ERIC Number: ED274551
Record Type: Non-Journal
Publication Date: 1986-Oct
Pages: 10
Abstractor: N/A
ISBN: N/A
ISSN: N/A
EISSN: N/A
Achievement in Cooperative versus Competitive Reward-Structured Secondary Science Classrooms.
Sherman, Lawrence W.; Zimmerman, Deborah
The reward structure of a classroom refers to the means by which a teacher motivates students to perform school tasks. This document reports on a study in which academic achievement in competitive and reward-structured environments was examined in two high school sophomore level biology classes of equal academic ability. Each class was pretested and taught an identical unit of study, one in a competitive structure and one using a cooperative structure called the Group-Investigations Model. In this model groups of 5 or 6 students are formed for the study of a particular topic, and each student works on a subtopic for the group.
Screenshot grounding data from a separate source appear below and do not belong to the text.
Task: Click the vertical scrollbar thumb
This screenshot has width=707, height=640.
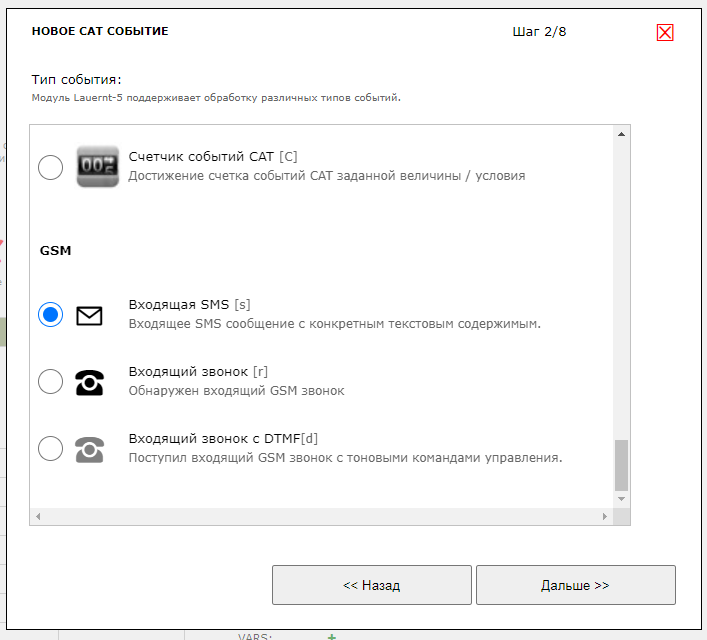Action: click(621, 464)
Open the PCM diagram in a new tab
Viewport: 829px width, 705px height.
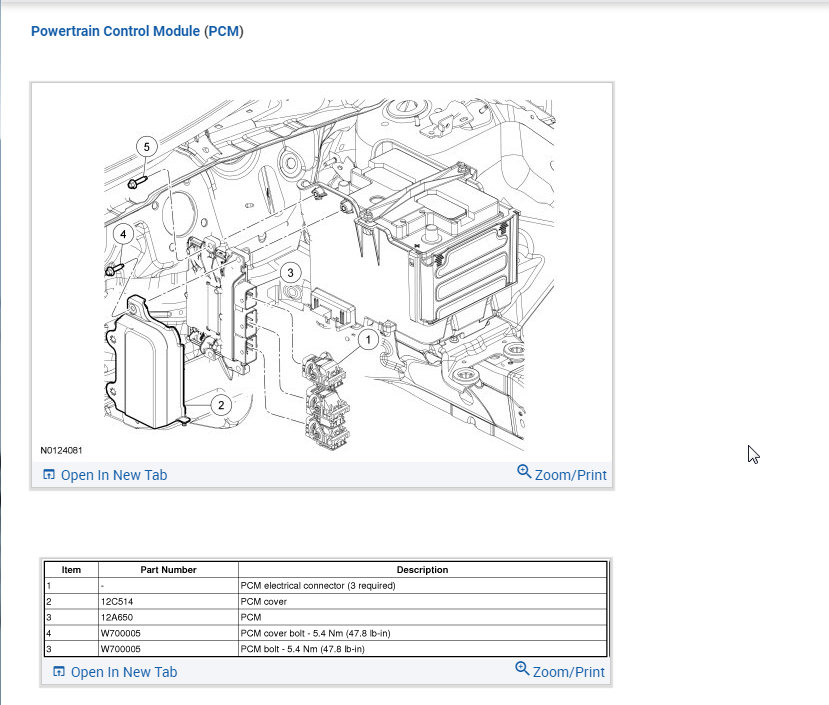coord(105,475)
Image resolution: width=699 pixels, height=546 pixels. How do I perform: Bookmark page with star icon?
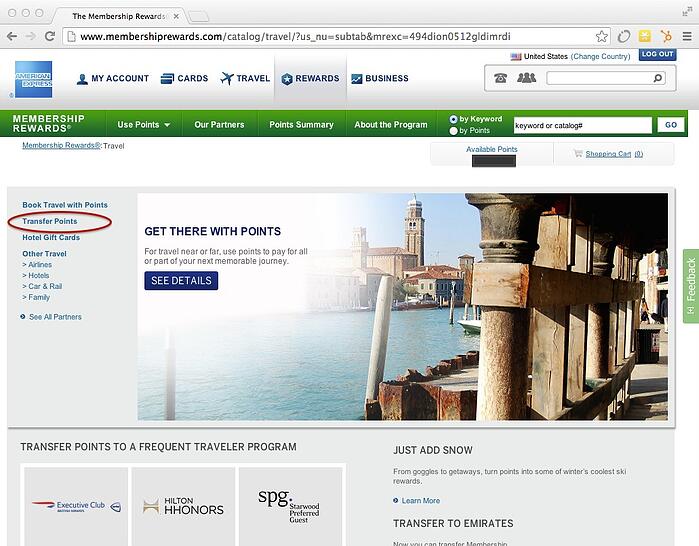coord(602,36)
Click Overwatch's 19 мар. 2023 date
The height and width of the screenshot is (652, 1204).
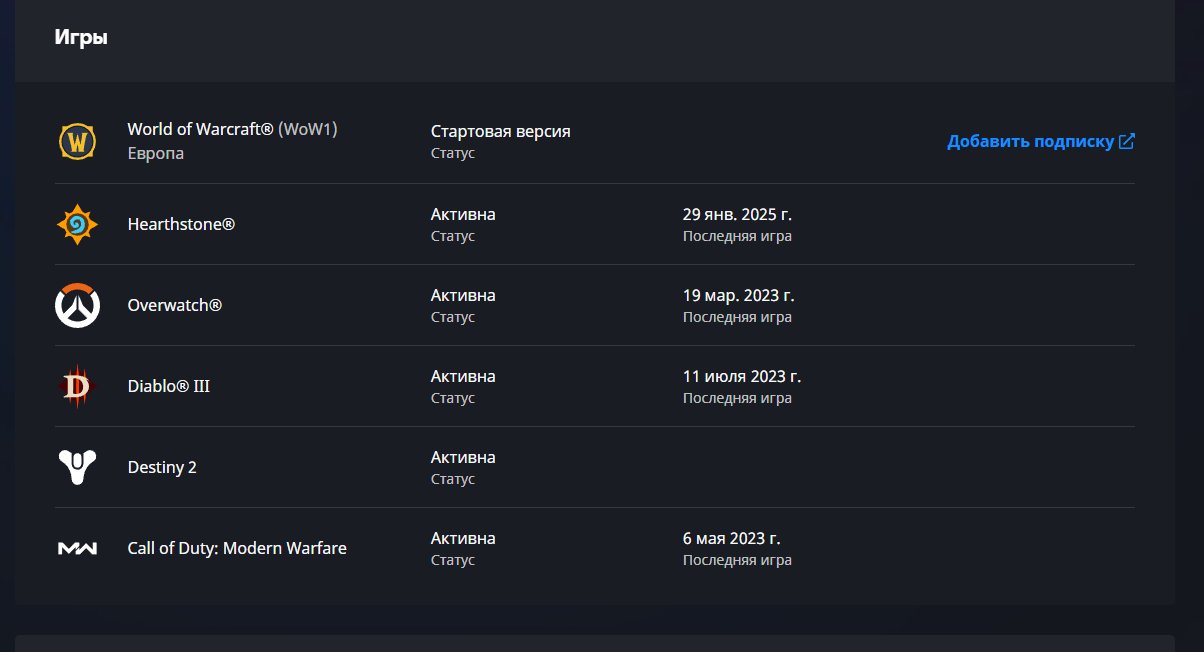coord(738,295)
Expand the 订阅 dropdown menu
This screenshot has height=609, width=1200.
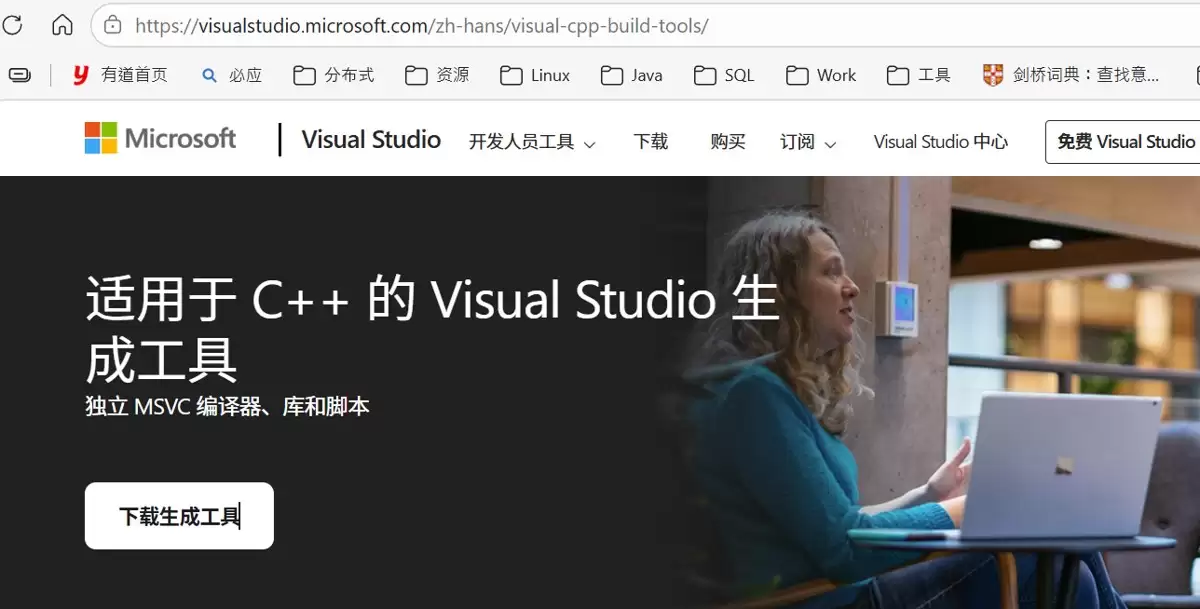pos(808,142)
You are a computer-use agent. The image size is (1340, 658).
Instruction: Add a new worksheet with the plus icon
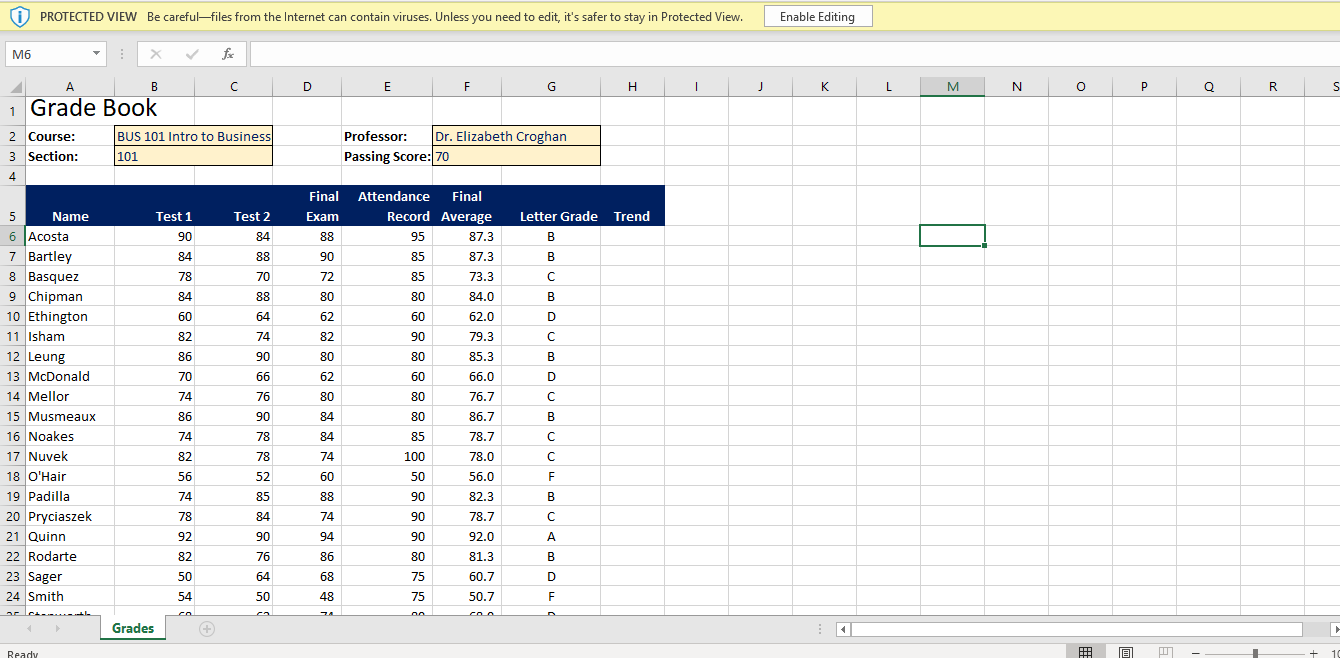[206, 628]
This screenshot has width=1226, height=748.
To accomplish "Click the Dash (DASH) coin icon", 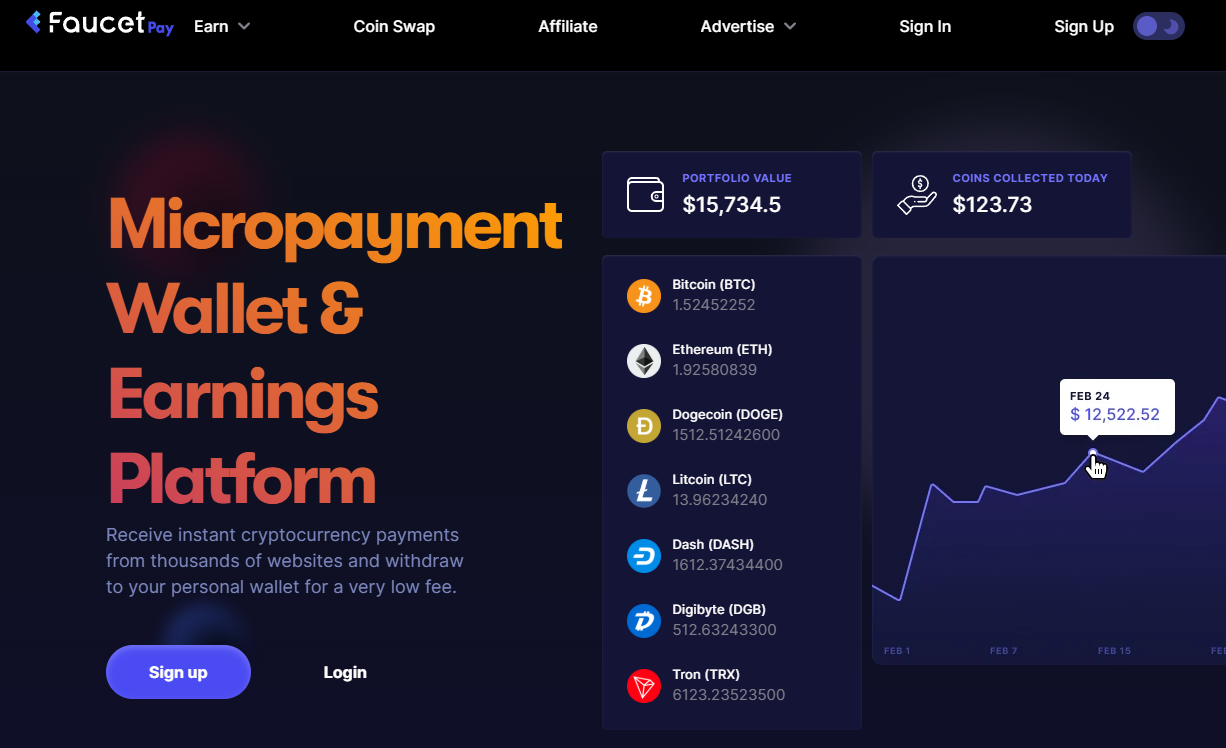I will point(643,555).
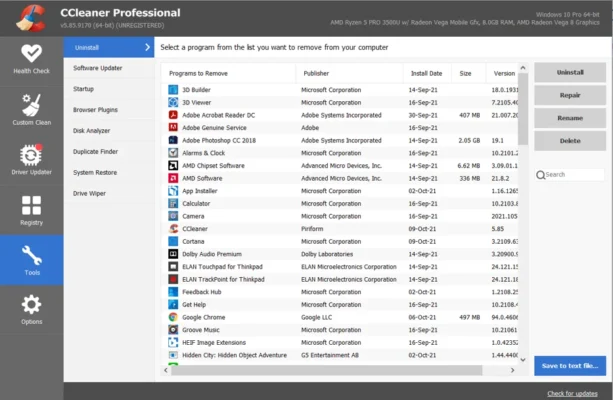Open the Custom Clean section
This screenshot has width=613, height=400.
coord(29,111)
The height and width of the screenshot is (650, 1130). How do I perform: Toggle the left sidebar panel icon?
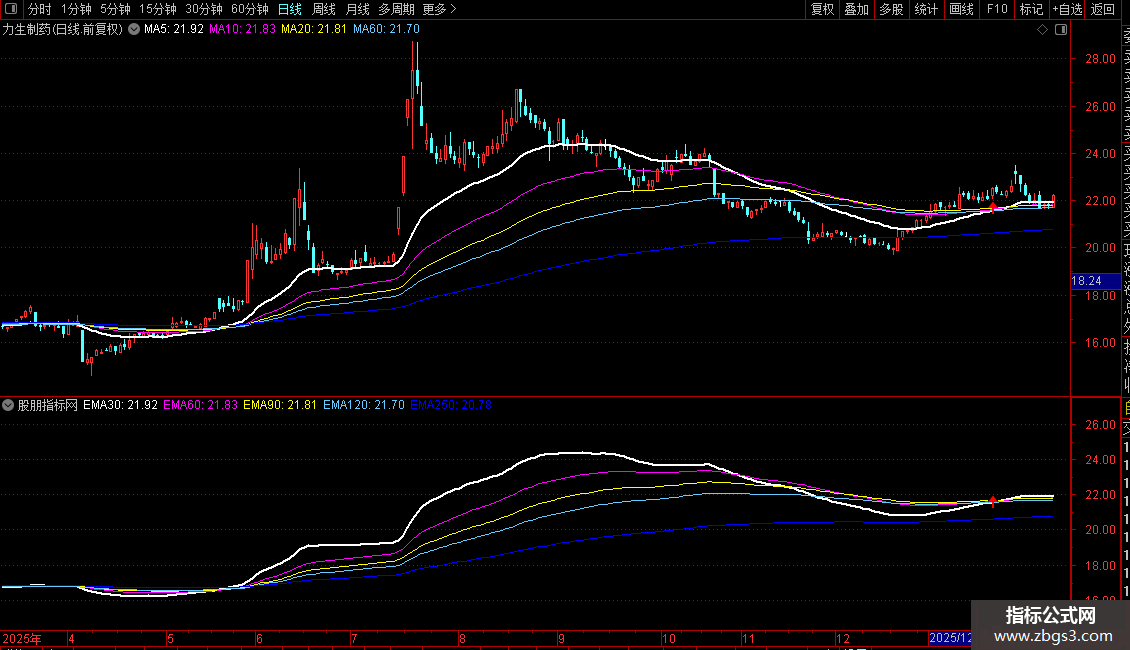coord(9,9)
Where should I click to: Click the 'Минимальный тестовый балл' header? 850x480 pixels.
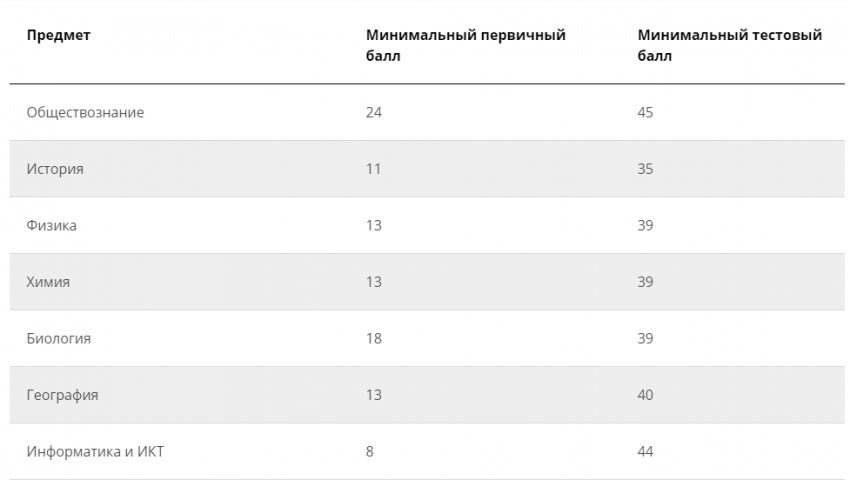coord(730,45)

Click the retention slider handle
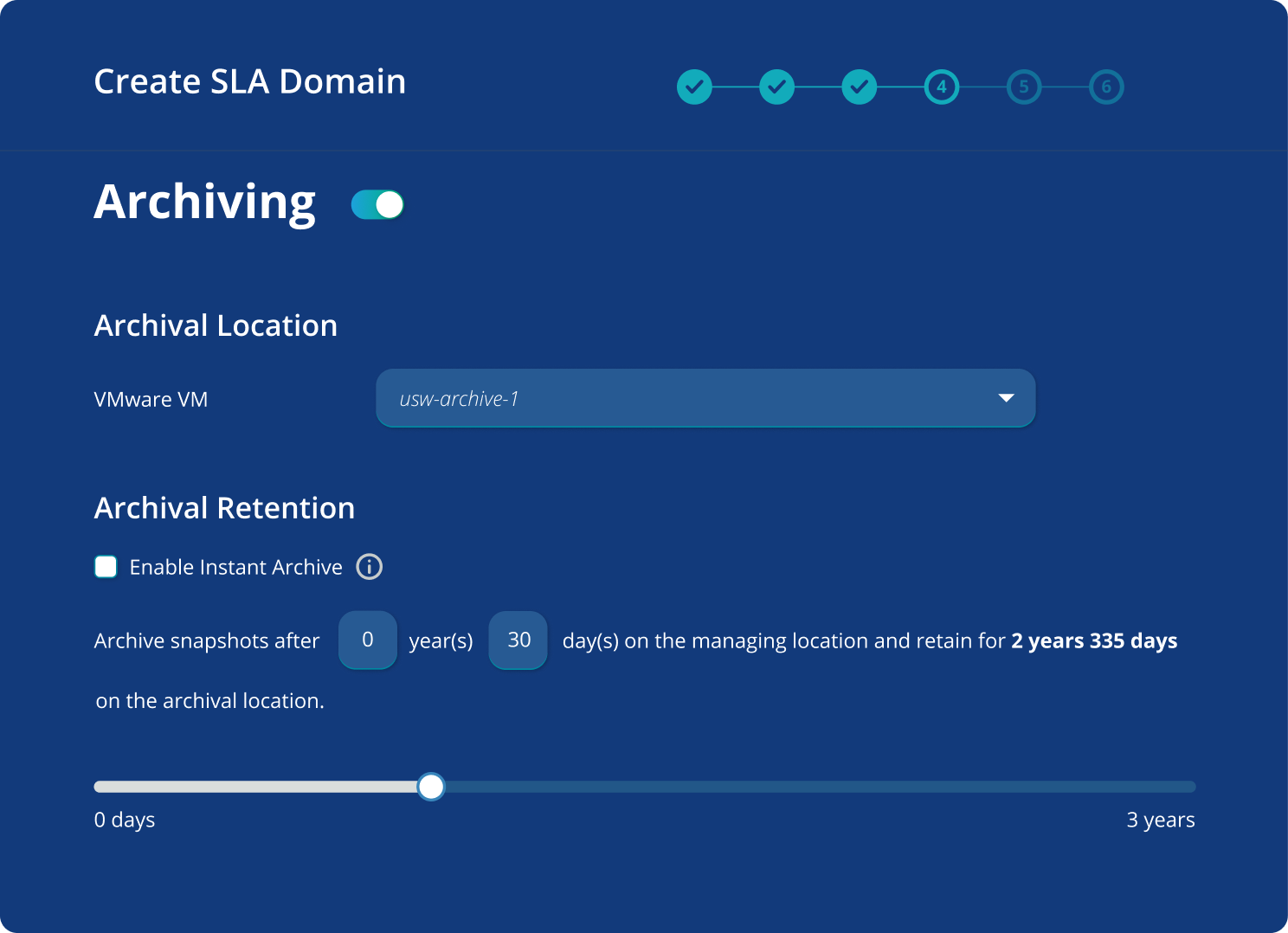pos(431,787)
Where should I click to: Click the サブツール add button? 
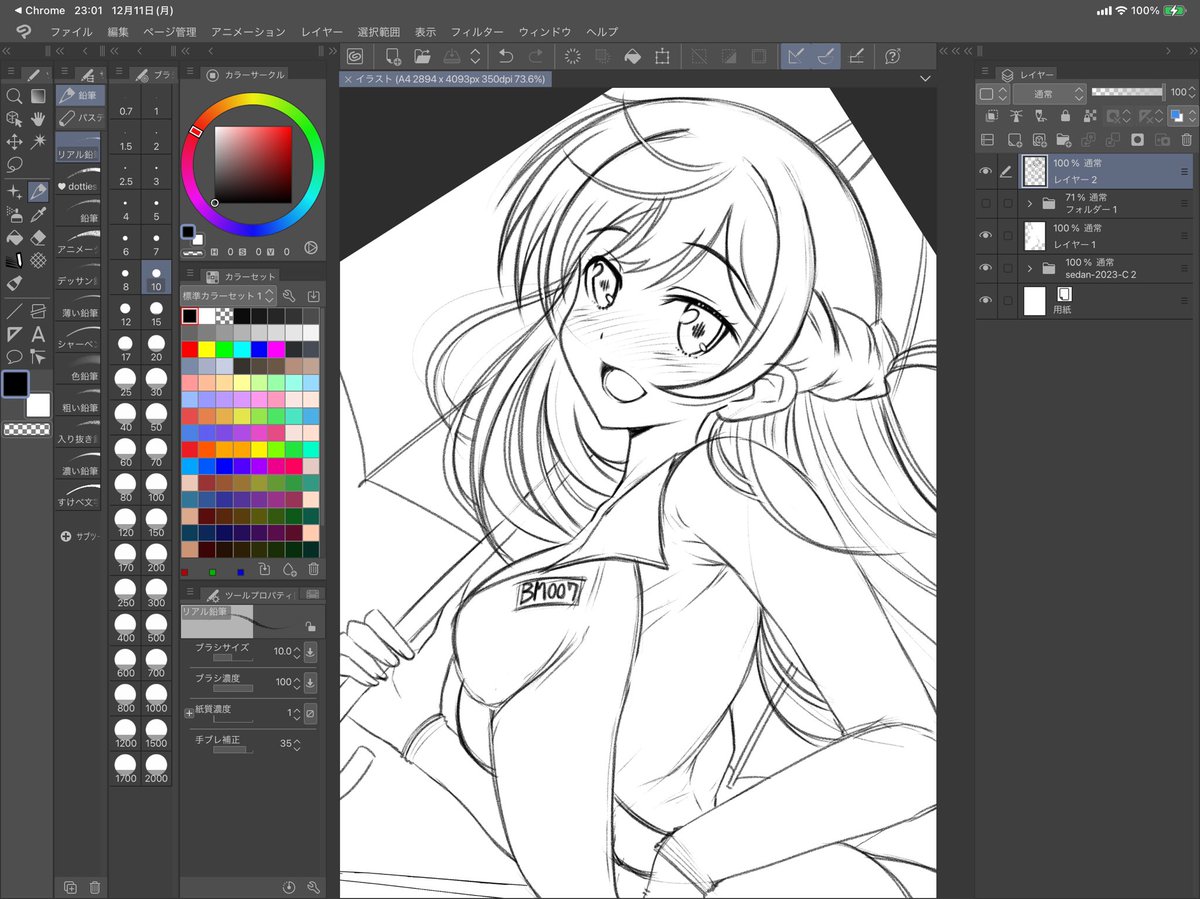point(66,536)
At the end of 7 weeks both classes were post-tested. The results indicated that although both cooperative and competitive techniques obtained significantly higher post-test scores than their pre-test scores, neither strategy was superior to the other in producing academic achievement. Results are discussed and compared to previous studies which have examined differences between cooperatively, competitively, and individually structured classroom environments. (Author/TW)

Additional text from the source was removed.